Erinnerung an die letzten Juden von Storkow

Das Haus mit dem Konfektionsgeschäft von Felix Todtenkopf existiert nicht mehr. An dessen Stelle entstand ein neues Gebäude. Foto: Marcel Gäding
Das Haus mit dem Konfektionsgeschäft von Felix Todtenkopf existiert nicht mehr. An dessen Stelle entstand ein neues Gebäude. Foto: Marcel Gäding

Ein Wohnhaus in der Storkower Altstadt. Zwei Etagen, ausgebautes Dachgeschoss. Das Gebäude mit der Adresse „Am Markt 24“ wirkt unscheinbar und passt sich als Nachwende-Neubau gut zwischen die übrigen noch erhaltenen historischen Häuser ein. Verblasst ist die Geschichte um dieses Haus, in dem sich bis 1938 ein Textilgeschäft befand.

Jenes Textilgeschäft wurde von Felix Todtenkopf (1879-1958) betrieben, einem jüdischen Kaufmann. Seine Familie gehörte zu den wenigen jüdischen Familien, die in Storkow (Mark) lebten und für die sich mit der Machtübernahme der Nationalsozialisten im Jahr 1933 alles ändern sollte. Keine fünf Jahre, nachdem Adolf Hitler zum Reichskanzler ernannt wurde, verwandelte sich der bis dahin meist verbal geäußerte Hass gegenüber Juden in blanke Gewalt: 1938 schließlich kam es zu Übergriffen auf jüdische Geschäfte und Einrichtungen in ganz Deutschland.

Die Reichspogromnacht vom 9. auf den 10. November ging auch als „Kristallnacht“ in die Geschichtsbücher ein.

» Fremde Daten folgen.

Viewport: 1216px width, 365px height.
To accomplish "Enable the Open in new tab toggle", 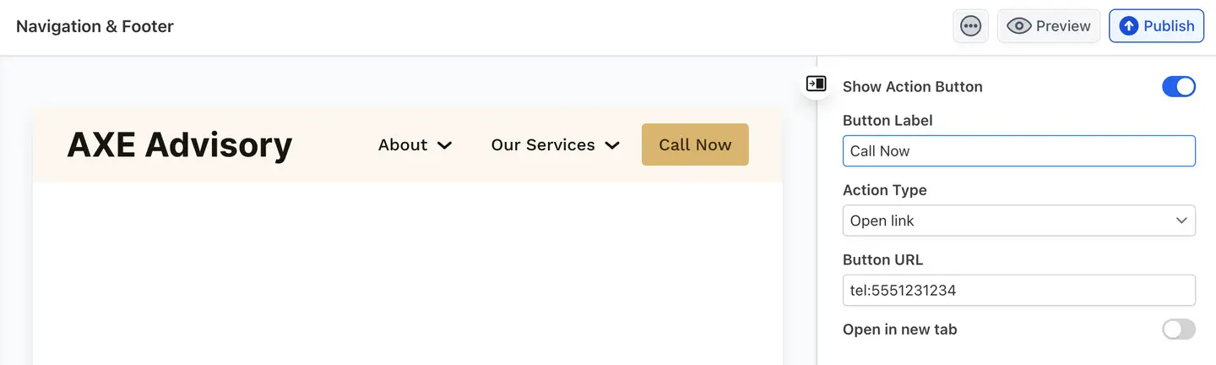I will [x=1179, y=330].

Bilder von brennenden jüdischen Synagogen oder eingeschlagenen Schaufensterscheiben sorgten für Aufsehen. Und auch die in Storkow (Mark) lebenden Juden blieben von den Übergriffen nicht verschont.

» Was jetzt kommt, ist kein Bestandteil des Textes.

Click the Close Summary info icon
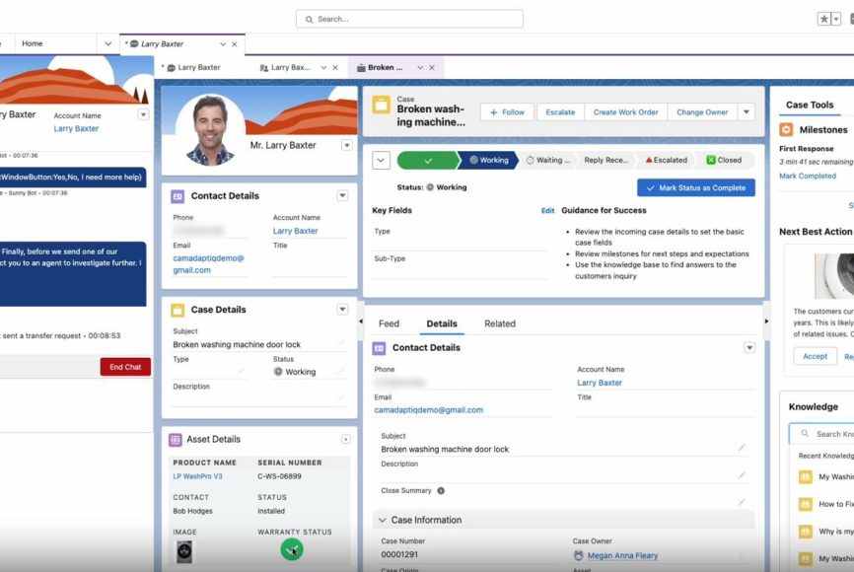854x572 pixels. pyautogui.click(x=441, y=490)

Quasi schräg gegenüber von ihrem Geschäft lebten damals Felix Todtenkopf, seine Frau Olga, Sohn Harry und Tochter Anneliese. Von ihrem Wohnzimmer aus konnten sie auf ihr Textilgeschäft blicken, das im Zuge der Ereignisse der „Kristallnacht“ in Mitleidenschaft gezogen wurde. Zwei Jahre sollte es noch dauern, bis Olga und Felix Todtenkopf einen Entschluss fassten und schließlich nach Shanghai auswanderten, um von dort in die Vereinigten Staaten von Amerika überzusiedeln. Nur dadurch entkamen sie ihrer Verhaftung und schließlich einer Unterbringung in einem Konzentrationslager. Anders erging es ihren Nachbarinnen Else Groß und Erna Kaplan, die 1942 deportiert wurden. Heute erinnert eine Gedenktafel am Wohnhaus „Am Markt 16“ an die letzten jüdischen Mitbürger, die auf Initiative des Historischen Beirats angebracht wurde. Wo sich einst das Textilgeschäft von Felix Todtenkopf befand, existieren keine Erinnerungen mehr.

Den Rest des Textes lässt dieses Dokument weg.